- 依頼内容 -
抜粋によれば、引用例2で本願発明の「壁」に相当するとされているものは何か答えよ。

- 抜粋 -
--------
したがって、相違点1は実質的なものではない。

(2)相違点2について
引用発明の「開口」は、「開口を通じて前記壁で囲まれた領域へアクセス可能である」という、本願発明の「開口」と同等の機能を有するものであるから、「開口」の位置を、「壁の内側面」に設けるか、「壁の内側の前記(突出部のマトリックス配列を備えた)面」に設けるかは、当業者であれば適宜選択する程度の設計的事項にすぎない。
したがって、相違点2は実質的なものではない。

(3)相違点3について
以下、ア、イの2点に分けて検討する。

ア、突出部のマトリックス配列構造について

引用例2の記載事項ウ及び第2図には、基板保持用の、突出部マトリックス配列構造の周知例として、以下の点が開示されていると認められる(第2図から読み取れるものである)。

・半導体基板を支える複数個のピン(本願発明の「突出部」に相当)のマトリクス配列が、一連の同心円からなり、それにより、前記ピンが各円に沿って、実質的に規則的な弓形の間隔で配置されている点。

・立上りリム(本願発明の「壁」に相当)が、前記複数の円と同心である点。

・一つの円の一対の隣接するピンと隣接する円の対応する最も近い一対の隣接するピンとにより画定される四辺形の領域が、マトリクス分布の前記四辺形の位置に関係なく実質的に一定なサイズを有する点。

・前記隣接する円のいずれかの対の相互半径方向間隔が実質的に等間隔である点。
--------
- 提供資料 -
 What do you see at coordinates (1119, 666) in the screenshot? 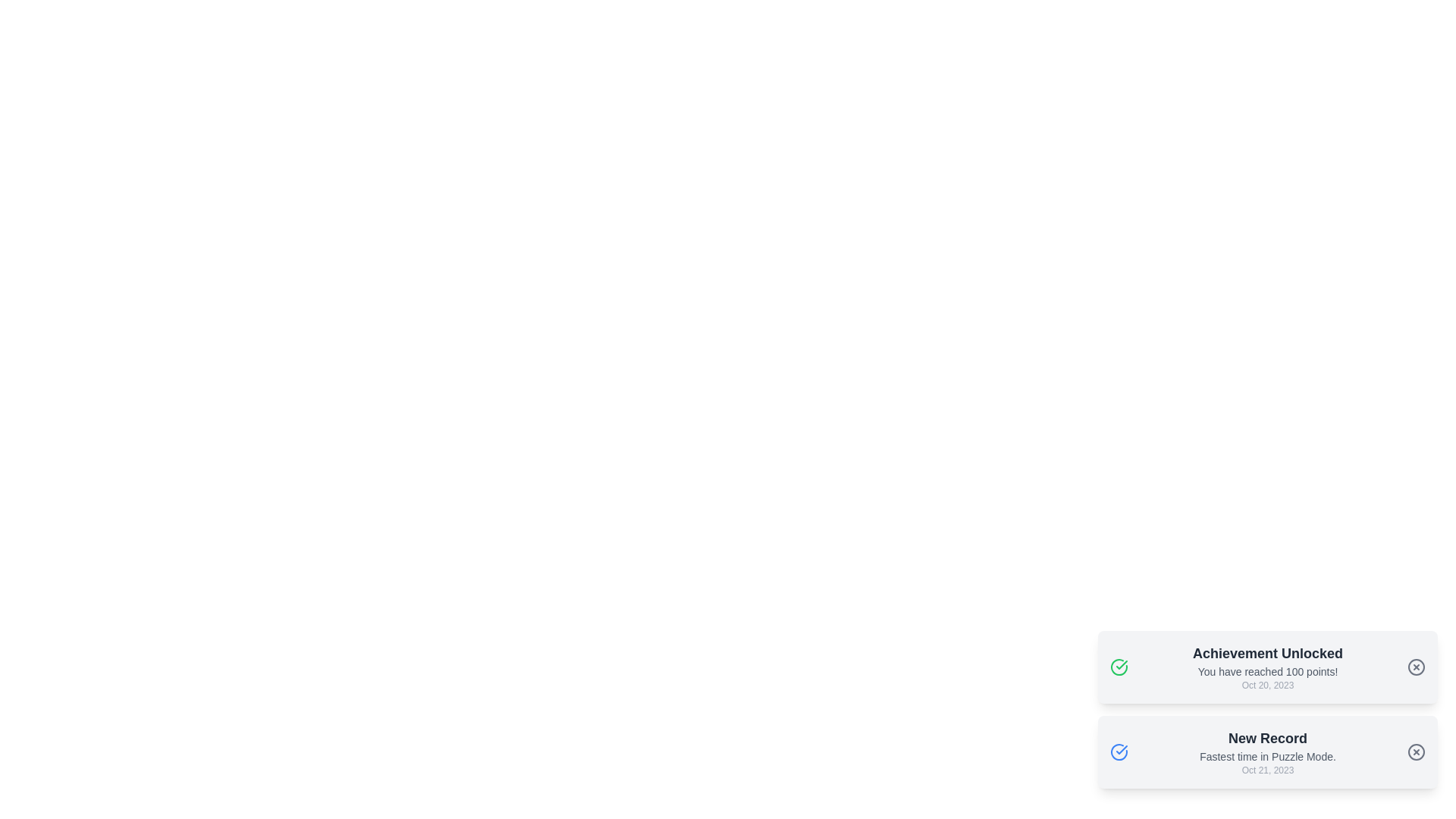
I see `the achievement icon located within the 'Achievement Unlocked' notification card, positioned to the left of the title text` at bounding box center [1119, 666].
--------
- 解答 -
立上りリムである。